それでもやっと西口店を発見。しかし入ってみると、長蛇の列。待ち合わせにはもうとっくに遅刻している。近くに案内係が立っていたので、とりあえず遅れることだけでも電話しようと
「あの、電話貸してください」というと、
店員「公衆電話だとあそこのコンビニにあるかもしれません」
との答え。携帯電話ショップなのに使える電話は無し。オレが店員なら自分の携帯を貸すところだけど、そんな親切心は毛頭無し。そしてコンビニに行ってみたら電話は故障中。
(終わった、何もかも…)
と挫折しかけたが、わざわざイギリスから帰省してるのに会えないというのは苦しい。そもそもこういう不運は私にとっては日常茶飯事なので、こういう時こそ機転が試される時。
すわ、とジェイフォンショップに。優しそうなお兄ちゃんを発見。
「あのどうしても急いでる用事があって…。申し訳ないんですが、番号札を変えてくれませんか?」
と恥を忍んで申し出た。すると、私の困りきった様子に気づいたその人がにっこりと
「いいですよ」
と交換を受諾してくれた。今度は都会に温かい風。しかも番号は次に呼ばれる番号だった。
そしてカウンターで不足金額を払う。
「電話は10分後に回復しますので」
とのこと。その時、相手から電話がかかってきた。待たせすぎだ。
「おい、まだかあ?」
「すまん、ちょっとトラブっとって…。今どこや?」
「なんか小田急が見えピーーーー」
度数が切れたらしい。私は小田急に向かって走った。走りながら電話すると
「お客様の都合により…」
との声。まだ回復しない。10分が長い。相手は折り返しコールを待ってるというのに。TVは映るのに電話は出来ない携帯。
そして小田急が見えた。また電話をかける。
すると今度はすぐにつながった。
「もしもし」
「おう今どこや…」
・・・と。目の前に電話を持った懐かしい背中が見えた。お盆の新宿西口の広い人ごみの中、何気なく立った場所はほぼ同じところだった。さすがは親友である。そして何も言うことなくお互いに気づいた。
「おう、久しぶり」
と彼は明るい笑顔で言った。もしかしたら電話なんかいらなかったかも(笑)



彼は奥さんを連れてきていた。ヨーロッパの金髪美人なので目立つことこの上ない。奥さんに抱きしめられて両頬にキッスされるとますます目立ったりして(笑)

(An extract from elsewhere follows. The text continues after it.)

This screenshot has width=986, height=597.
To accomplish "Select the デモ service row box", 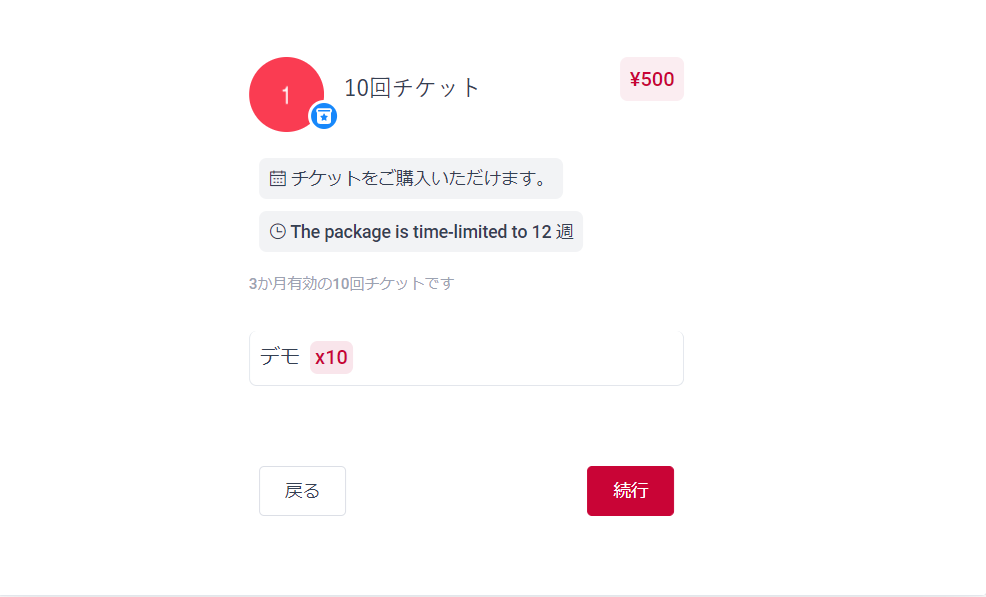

そんなこんなでメシを食いに行って楽しくしゃべる。奥さんがいるので会話はほんど英語になり、久しぶりに普段使ってない部分の脳みそを酷使する。もっとも中学英語バリバリなのだが(笑)
話してて思う。この流れるような開放感は何だろう、と。間接に油がまわって思考スピードも速くなる。気持ちが良くなる。それは多分存在が確定しているからだ。孤独でいると、自分の存在意味を常に問い続けなければならない。誰にも必要とされてないというのはそういうことだ。しかし、目の前に自分を認める誰かがいて、そしてその誰かが自分を好きだった場合、存在を問う要もない。目の前で常に具体的に理由が証明されるからである。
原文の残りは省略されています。